== Task instructions ==
Retyping the entries exactly is all that is required.
───── Material provided ─────
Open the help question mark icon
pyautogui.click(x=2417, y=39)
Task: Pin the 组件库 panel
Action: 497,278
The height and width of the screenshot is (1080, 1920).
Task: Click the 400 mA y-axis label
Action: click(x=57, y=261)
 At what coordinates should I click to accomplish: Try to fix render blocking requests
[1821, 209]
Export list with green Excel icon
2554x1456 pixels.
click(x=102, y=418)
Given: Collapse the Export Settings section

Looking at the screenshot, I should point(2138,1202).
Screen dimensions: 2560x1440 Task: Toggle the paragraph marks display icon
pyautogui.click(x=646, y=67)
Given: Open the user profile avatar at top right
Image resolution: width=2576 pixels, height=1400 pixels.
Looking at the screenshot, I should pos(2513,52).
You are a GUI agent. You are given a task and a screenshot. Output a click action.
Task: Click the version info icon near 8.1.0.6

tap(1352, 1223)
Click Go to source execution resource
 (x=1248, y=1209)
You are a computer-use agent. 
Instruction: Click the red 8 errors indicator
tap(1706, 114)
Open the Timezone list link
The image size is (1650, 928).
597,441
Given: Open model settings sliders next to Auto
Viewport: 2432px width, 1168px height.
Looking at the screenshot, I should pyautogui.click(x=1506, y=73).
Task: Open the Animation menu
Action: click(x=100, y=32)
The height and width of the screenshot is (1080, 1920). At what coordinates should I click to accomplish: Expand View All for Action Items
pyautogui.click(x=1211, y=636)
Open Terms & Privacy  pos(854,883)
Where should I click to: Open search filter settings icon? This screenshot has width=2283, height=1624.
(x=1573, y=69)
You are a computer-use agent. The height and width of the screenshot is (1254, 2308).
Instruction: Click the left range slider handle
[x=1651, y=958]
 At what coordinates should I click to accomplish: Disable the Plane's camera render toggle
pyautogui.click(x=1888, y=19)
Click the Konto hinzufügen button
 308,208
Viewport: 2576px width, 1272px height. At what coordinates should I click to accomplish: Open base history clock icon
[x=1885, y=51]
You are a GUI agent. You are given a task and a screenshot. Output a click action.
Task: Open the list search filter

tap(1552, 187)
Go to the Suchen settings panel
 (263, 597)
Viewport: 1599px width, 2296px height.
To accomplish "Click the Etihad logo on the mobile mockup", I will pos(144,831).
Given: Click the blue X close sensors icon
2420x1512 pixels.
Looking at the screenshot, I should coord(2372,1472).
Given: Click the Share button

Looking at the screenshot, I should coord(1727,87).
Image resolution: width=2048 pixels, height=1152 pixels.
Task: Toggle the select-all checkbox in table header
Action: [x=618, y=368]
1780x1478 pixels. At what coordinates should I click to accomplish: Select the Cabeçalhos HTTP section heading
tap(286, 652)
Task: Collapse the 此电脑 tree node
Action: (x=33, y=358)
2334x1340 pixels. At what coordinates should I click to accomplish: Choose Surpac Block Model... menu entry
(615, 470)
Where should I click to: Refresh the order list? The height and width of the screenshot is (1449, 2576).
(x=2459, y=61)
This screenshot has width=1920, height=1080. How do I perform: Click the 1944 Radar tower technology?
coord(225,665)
─────
== Answer below ==
Open the help question mark icon
pyautogui.click(x=2417, y=39)
Task: Pin the 组件库 panel
Action: 497,278
The height and width of the screenshot is (1080, 1920).
Task: Click the 400 mA y-axis label
Action: click(x=57, y=261)
 At what coordinates should I click to accomplish: Try to fix render blocking requests
[1821, 209]
Export list with green Excel icon
2554x1456 pixels.
click(x=102, y=418)
Given: Collapse the Export Settings section

Looking at the screenshot, I should point(2138,1202).
Screen dimensions: 2560x1440 Task: Toggle the paragraph marks display icon
pyautogui.click(x=646, y=67)
Given: Open the user profile avatar at top right
Image resolution: width=2576 pixels, height=1400 pixels.
Looking at the screenshot, I should pos(2513,52).
You are a GUI agent. You are given a task and a screenshot. Output a click action.
Task: Click the version info icon near 8.1.0.6

tap(1352, 1223)
Click Go to source execution resource
 (x=1248, y=1209)
You are a computer-use agent. 
Instruction: Click the red 8 errors indicator
tap(1706, 114)
Open the Timezone list link
The image size is (1650, 928).
597,441
Given: Open model settings sliders next to Auto
Viewport: 2432px width, 1168px height.
Looking at the screenshot, I should pyautogui.click(x=1506, y=73).
Task: Open the Animation menu
Action: click(x=100, y=32)
The height and width of the screenshot is (1080, 1920). At what coordinates should I click to accomplish: Expand View All for Action Items
pyautogui.click(x=1211, y=636)
Open Terms & Privacy  pos(854,883)
Where should I click to: Open search filter settings icon? This screenshot has width=2283, height=1624.
(x=1573, y=69)
You are a computer-use agent. The height and width of the screenshot is (1254, 2308).
Instruction: Click the left range slider handle
[x=1651, y=958]
 At what coordinates should I click to accomplish: Disable the Plane's camera render toggle
pyautogui.click(x=1888, y=19)
Click the Konto hinzufügen button
 308,208
Viewport: 2576px width, 1272px height. At what coordinates should I click to accomplish: Open base history clock icon
[x=1885, y=51]
You are a GUI agent. You are given a task and a screenshot. Output a click action.
Task: Open the list search filter

tap(1552, 187)
Go to the Suchen settings panel
 (263, 597)
Viewport: 1599px width, 2296px height.
To accomplish "Click the Etihad logo on the mobile mockup", I will pos(144,831).
Given: Click the blue X close sensors icon
2420x1512 pixels.
Looking at the screenshot, I should coord(2372,1472).
Given: Click the Share button

Looking at the screenshot, I should coord(1727,87).
Image resolution: width=2048 pixels, height=1152 pixels.
Task: Toggle the select-all checkbox in table header
Action: [x=618, y=368]
1780x1478 pixels. At what coordinates should I click to accomplish: Select the Cabeçalhos HTTP section heading
tap(286, 652)
Task: Collapse the 此电脑 tree node
Action: (x=33, y=358)
2334x1340 pixels. At what coordinates should I click to accomplish: Choose Surpac Block Model... menu entry
(615, 470)
Where should I click to: Refresh the order list? The height and width of the screenshot is (1449, 2576).
(x=2459, y=61)
This screenshot has width=1920, height=1080. How do I perform: Click the 1944 Radar tower technology?
coord(225,665)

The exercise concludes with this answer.